*** Opening of RECORDS FOR THIS TASK ***

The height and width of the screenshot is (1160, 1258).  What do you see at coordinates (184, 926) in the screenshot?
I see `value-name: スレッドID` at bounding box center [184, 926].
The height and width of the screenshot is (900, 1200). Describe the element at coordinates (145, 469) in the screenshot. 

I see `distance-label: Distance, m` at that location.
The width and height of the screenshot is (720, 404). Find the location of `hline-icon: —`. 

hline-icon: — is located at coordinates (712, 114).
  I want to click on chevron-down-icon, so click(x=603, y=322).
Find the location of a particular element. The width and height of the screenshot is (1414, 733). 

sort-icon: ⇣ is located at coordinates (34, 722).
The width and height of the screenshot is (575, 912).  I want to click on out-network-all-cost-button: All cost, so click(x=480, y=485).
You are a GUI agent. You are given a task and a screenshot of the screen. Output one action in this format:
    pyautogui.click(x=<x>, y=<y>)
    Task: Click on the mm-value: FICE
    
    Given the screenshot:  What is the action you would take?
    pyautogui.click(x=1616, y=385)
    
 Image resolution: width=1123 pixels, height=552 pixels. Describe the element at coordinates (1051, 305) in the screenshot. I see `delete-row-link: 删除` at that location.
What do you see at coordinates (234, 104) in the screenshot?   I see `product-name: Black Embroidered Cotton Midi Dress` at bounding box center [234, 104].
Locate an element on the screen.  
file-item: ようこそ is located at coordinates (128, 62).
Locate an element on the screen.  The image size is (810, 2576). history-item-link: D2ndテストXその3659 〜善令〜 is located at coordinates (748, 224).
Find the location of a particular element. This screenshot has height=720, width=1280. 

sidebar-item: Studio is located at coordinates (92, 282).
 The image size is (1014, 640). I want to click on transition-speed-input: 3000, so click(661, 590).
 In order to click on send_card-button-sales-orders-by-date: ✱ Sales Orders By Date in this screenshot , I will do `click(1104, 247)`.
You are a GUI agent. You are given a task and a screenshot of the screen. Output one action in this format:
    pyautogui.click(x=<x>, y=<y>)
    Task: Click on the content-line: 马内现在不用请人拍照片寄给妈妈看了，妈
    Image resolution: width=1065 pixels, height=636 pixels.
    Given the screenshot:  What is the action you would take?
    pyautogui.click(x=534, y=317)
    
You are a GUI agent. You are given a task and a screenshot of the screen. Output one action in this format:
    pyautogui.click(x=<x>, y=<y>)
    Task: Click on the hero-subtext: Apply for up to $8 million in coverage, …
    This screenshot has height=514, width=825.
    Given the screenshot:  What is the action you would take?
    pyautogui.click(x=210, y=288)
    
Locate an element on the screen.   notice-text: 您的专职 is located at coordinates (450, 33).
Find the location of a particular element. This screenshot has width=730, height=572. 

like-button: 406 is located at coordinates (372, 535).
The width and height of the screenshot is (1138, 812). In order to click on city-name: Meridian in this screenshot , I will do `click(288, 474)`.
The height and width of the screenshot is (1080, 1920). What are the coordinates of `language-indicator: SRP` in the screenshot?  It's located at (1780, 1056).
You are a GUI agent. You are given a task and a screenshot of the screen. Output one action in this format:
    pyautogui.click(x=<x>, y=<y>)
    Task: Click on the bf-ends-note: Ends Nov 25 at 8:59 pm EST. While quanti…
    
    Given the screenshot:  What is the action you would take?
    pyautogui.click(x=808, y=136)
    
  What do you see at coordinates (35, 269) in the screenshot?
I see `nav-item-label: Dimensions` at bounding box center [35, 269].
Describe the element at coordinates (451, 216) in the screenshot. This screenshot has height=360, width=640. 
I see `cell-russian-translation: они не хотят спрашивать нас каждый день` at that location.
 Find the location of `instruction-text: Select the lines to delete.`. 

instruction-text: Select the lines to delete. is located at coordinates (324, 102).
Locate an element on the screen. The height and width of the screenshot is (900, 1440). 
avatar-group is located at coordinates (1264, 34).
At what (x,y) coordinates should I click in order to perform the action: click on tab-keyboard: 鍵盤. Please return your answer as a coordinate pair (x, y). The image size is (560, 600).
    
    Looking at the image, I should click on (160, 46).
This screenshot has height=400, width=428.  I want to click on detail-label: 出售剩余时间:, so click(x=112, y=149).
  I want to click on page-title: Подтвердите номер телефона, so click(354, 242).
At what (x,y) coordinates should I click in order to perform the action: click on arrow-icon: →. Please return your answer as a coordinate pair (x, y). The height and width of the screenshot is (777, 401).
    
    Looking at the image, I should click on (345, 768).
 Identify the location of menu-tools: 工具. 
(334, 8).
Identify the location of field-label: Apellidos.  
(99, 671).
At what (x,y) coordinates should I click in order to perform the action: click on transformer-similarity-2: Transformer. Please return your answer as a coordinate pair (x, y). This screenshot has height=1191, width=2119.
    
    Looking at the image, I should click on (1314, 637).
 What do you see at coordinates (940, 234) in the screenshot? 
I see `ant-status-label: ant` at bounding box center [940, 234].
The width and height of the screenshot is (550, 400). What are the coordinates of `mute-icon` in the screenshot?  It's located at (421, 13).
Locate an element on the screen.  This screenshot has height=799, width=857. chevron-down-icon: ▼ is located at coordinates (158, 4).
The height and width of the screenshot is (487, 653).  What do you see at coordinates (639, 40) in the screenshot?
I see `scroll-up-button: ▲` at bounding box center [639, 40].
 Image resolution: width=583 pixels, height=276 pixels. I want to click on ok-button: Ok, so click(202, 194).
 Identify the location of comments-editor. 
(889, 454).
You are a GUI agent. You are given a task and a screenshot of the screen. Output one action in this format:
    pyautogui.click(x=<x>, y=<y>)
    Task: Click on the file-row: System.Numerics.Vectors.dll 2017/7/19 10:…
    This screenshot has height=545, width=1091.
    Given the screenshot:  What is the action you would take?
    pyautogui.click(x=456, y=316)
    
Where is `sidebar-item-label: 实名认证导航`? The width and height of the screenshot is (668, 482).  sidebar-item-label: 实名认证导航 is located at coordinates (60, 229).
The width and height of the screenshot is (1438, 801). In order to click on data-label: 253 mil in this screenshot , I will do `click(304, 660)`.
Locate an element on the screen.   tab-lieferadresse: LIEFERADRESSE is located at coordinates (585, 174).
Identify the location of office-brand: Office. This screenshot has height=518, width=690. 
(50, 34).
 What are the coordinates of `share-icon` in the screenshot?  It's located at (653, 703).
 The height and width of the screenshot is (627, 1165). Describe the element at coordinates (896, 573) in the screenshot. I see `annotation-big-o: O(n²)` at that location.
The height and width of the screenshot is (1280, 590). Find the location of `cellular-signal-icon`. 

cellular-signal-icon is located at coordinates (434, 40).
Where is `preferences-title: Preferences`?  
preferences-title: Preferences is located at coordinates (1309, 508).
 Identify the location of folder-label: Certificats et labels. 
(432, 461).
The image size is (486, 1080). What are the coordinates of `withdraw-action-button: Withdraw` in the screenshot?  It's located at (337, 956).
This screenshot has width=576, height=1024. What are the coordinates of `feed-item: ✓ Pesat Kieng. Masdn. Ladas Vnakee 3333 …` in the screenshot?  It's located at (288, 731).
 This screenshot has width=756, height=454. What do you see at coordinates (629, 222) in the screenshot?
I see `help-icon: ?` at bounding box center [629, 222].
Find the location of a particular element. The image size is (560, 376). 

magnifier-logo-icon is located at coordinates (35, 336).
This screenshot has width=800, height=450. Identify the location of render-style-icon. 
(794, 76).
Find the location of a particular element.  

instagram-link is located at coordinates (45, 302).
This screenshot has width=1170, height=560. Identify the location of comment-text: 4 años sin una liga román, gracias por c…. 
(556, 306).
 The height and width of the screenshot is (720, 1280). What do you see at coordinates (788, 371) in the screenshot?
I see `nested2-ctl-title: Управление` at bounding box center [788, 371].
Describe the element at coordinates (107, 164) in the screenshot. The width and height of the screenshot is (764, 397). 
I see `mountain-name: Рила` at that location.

*** Close of RECORDS FOR THIS TASK ***

Copy out each of the entries above word for word, from first to last.

- RESPONSE TO THE EXERCISE:
The height and width of the screenshot is (1160, 1258).  What do you see at coordinates (184, 926) in the screenshot?
I see `value-name: スレッドID` at bounding box center [184, 926].
The height and width of the screenshot is (900, 1200). Describe the element at coordinates (145, 469) in the screenshot. 

I see `distance-label: Distance, m` at that location.
The width and height of the screenshot is (720, 404). Find the location of `hline-icon: —`. 

hline-icon: — is located at coordinates (712, 114).
  I want to click on chevron-down-icon, so click(x=603, y=322).
Find the location of a particular element. The width and height of the screenshot is (1414, 733). 

sort-icon: ⇣ is located at coordinates (34, 722).
The width and height of the screenshot is (575, 912).  I want to click on out-network-all-cost-button: All cost, so click(x=480, y=485).
You are a GUI agent. You are given a task and a screenshot of the screen. Output one action in this format:
    pyautogui.click(x=<x>, y=<y>)
    Task: Click on the mm-value: FICE
    
    Given the screenshot:  What is the action you would take?
    pyautogui.click(x=1616, y=385)
    
 Image resolution: width=1123 pixels, height=552 pixels. Describe the element at coordinates (1051, 305) in the screenshot. I see `delete-row-link: 删除` at that location.
What do you see at coordinates (234, 104) in the screenshot?   I see `product-name: Black Embroidered Cotton Midi Dress` at bounding box center [234, 104].
Locate an element on the screen.  
file-item: ようこそ is located at coordinates (128, 62).
Locate an element on the screen.  The image size is (810, 2576). history-item-link: D2ndテストXその3659 〜善令〜 is located at coordinates (748, 224).
Find the location of a particular element. This screenshot has height=720, width=1280. 

sidebar-item: Studio is located at coordinates (92, 282).
 The image size is (1014, 640). I want to click on transition-speed-input: 3000, so click(661, 590).
 In order to click on send_card-button-sales-orders-by-date: ✱ Sales Orders By Date in this screenshot , I will do `click(1104, 247)`.
You are a GUI agent. You are given a task and a screenshot of the screen. Output one action in this format:
    pyautogui.click(x=<x>, y=<y>)
    Task: Click on the content-line: 马内现在不用请人拍照片寄给妈妈看了，妈
    Image resolution: width=1065 pixels, height=636 pixels.
    Given the screenshot:  What is the action you would take?
    pyautogui.click(x=534, y=317)
    
You are a GUI agent. You are given a task and a screenshot of the screen. Output one action in this format:
    pyautogui.click(x=<x>, y=<y>)
    Task: Click on the hero-subtext: Apply for up to $8 million in coverage, …
    This screenshot has height=514, width=825.
    Given the screenshot:  What is the action you would take?
    pyautogui.click(x=210, y=288)
    
Locate an element on the screen.   notice-text: 您的专职 is located at coordinates (450, 33).
Find the location of a particular element. This screenshot has width=730, height=572. 

like-button: 406 is located at coordinates (372, 535).
The width and height of the screenshot is (1138, 812). In order to click on city-name: Meridian in this screenshot , I will do `click(288, 474)`.
The height and width of the screenshot is (1080, 1920). What are the coordinates of `language-indicator: SRP` in the screenshot?  It's located at (1780, 1056).
You are a GUI agent. You are given a task and a screenshot of the screen. Output one action in this format:
    pyautogui.click(x=<x>, y=<y>)
    Task: Click on the bf-ends-note: Ends Nov 25 at 8:59 pm EST. While quanti…
    
    Given the screenshot:  What is the action you would take?
    pyautogui.click(x=808, y=136)
    
  What do you see at coordinates (35, 269) in the screenshot?
I see `nav-item-label: Dimensions` at bounding box center [35, 269].
Describe the element at coordinates (451, 216) in the screenshot. This screenshot has height=360, width=640. 
I see `cell-russian-translation: они не хотят спрашивать нас каждый день` at that location.
 Find the location of `instruction-text: Select the lines to delete.`. 

instruction-text: Select the lines to delete. is located at coordinates (324, 102).
Locate an element on the screen. The height and width of the screenshot is (900, 1440). 
avatar-group is located at coordinates (1264, 34).
At what (x,y) coordinates should I click in order to perform the action: click on tab-keyboard: 鍵盤. Please return your answer as a coordinate pair (x, y). The image size is (560, 600).
    
    Looking at the image, I should click on (160, 46).
This screenshot has height=400, width=428.  I want to click on detail-label: 出售剩余时间:, so click(x=112, y=149).
  I want to click on page-title: Подтвердите номер телефона, so click(354, 242).
At what (x,y) coordinates should I click in order to perform the action: click on arrow-icon: →. Please return your answer as a coordinate pair (x, y). The height and width of the screenshot is (777, 401).
    
    Looking at the image, I should click on (345, 768).
 Identify the location of menu-tools: 工具. 
(334, 8).
Identify the location of field-label: Apellidos.  
(99, 671).
At what (x,y) coordinates should I click in order to perform the action: click on transformer-similarity-2: Transformer. Please return your answer as a coordinate pair (x, y). This screenshot has height=1191, width=2119.
    
    Looking at the image, I should click on (1314, 637).
 What do you see at coordinates (940, 234) in the screenshot? 
I see `ant-status-label: ant` at bounding box center [940, 234].
The width and height of the screenshot is (550, 400). What are the coordinates of `mute-icon` in the screenshot?  It's located at (421, 13).
Locate an element on the screen.  This screenshot has height=799, width=857. chevron-down-icon: ▼ is located at coordinates (158, 4).
The height and width of the screenshot is (487, 653).  What do you see at coordinates (639, 40) in the screenshot?
I see `scroll-up-button: ▲` at bounding box center [639, 40].
 Image resolution: width=583 pixels, height=276 pixels. I want to click on ok-button: Ok, so click(202, 194).
 Identify the location of comments-editor. 
(889, 454).
You are a GUI agent. You are given a task and a screenshot of the screen. Output one action in this format:
    pyautogui.click(x=<x>, y=<y>)
    Task: Click on the file-row: System.Numerics.Vectors.dll 2017/7/19 10:…
    This screenshot has height=545, width=1091.
    Given the screenshot:  What is the action you would take?
    pyautogui.click(x=456, y=316)
    
Where is `sidebar-item-label: 实名认证导航`? The width and height of the screenshot is (668, 482).  sidebar-item-label: 实名认证导航 is located at coordinates (60, 229).
The width and height of the screenshot is (1438, 801). In order to click on data-label: 253 mil in this screenshot , I will do `click(304, 660)`.
Locate an element on the screen.   tab-lieferadresse: LIEFERADRESSE is located at coordinates (585, 174).
Identify the location of office-brand: Office. This screenshot has height=518, width=690. 
(50, 34).
 What are the coordinates of `share-icon` in the screenshot?  It's located at (653, 703).
 The height and width of the screenshot is (627, 1165). Describe the element at coordinates (896, 573) in the screenshot. I see `annotation-big-o: O(n²)` at that location.
The height and width of the screenshot is (1280, 590). Find the location of `cellular-signal-icon`. 

cellular-signal-icon is located at coordinates (434, 40).
Where is `preferences-title: Preferences`?  
preferences-title: Preferences is located at coordinates (1309, 508).
 Identify the location of folder-label: Certificats et labels. 
(432, 461).
The image size is (486, 1080). What are the coordinates of `withdraw-action-button: Withdraw` in the screenshot?  It's located at (337, 956).
This screenshot has width=576, height=1024. What are the coordinates of `feed-item: ✓ Pesat Kieng. Masdn. Ladas Vnakee 3333 …` in the screenshot?  It's located at (288, 731).
 This screenshot has width=756, height=454. What do you see at coordinates (629, 222) in the screenshot?
I see `help-icon: ?` at bounding box center [629, 222].
Find the location of a particular element. The image size is (560, 376). 

magnifier-logo-icon is located at coordinates (35, 336).
This screenshot has width=800, height=450. Identify the location of render-style-icon. 
(794, 76).
Find the location of a particular element.  

instagram-link is located at coordinates (45, 302).
This screenshot has width=1170, height=560. Identify the location of comment-text: 4 años sin una liga román, gracias por c…. 
(556, 306).
 The height and width of the screenshot is (720, 1280). What do you see at coordinates (788, 371) in the screenshot?
I see `nested2-ctl-title: Управление` at bounding box center [788, 371].
Describe the element at coordinates (107, 164) in the screenshot. The width and height of the screenshot is (764, 397). 
I see `mountain-name: Рила` at that location.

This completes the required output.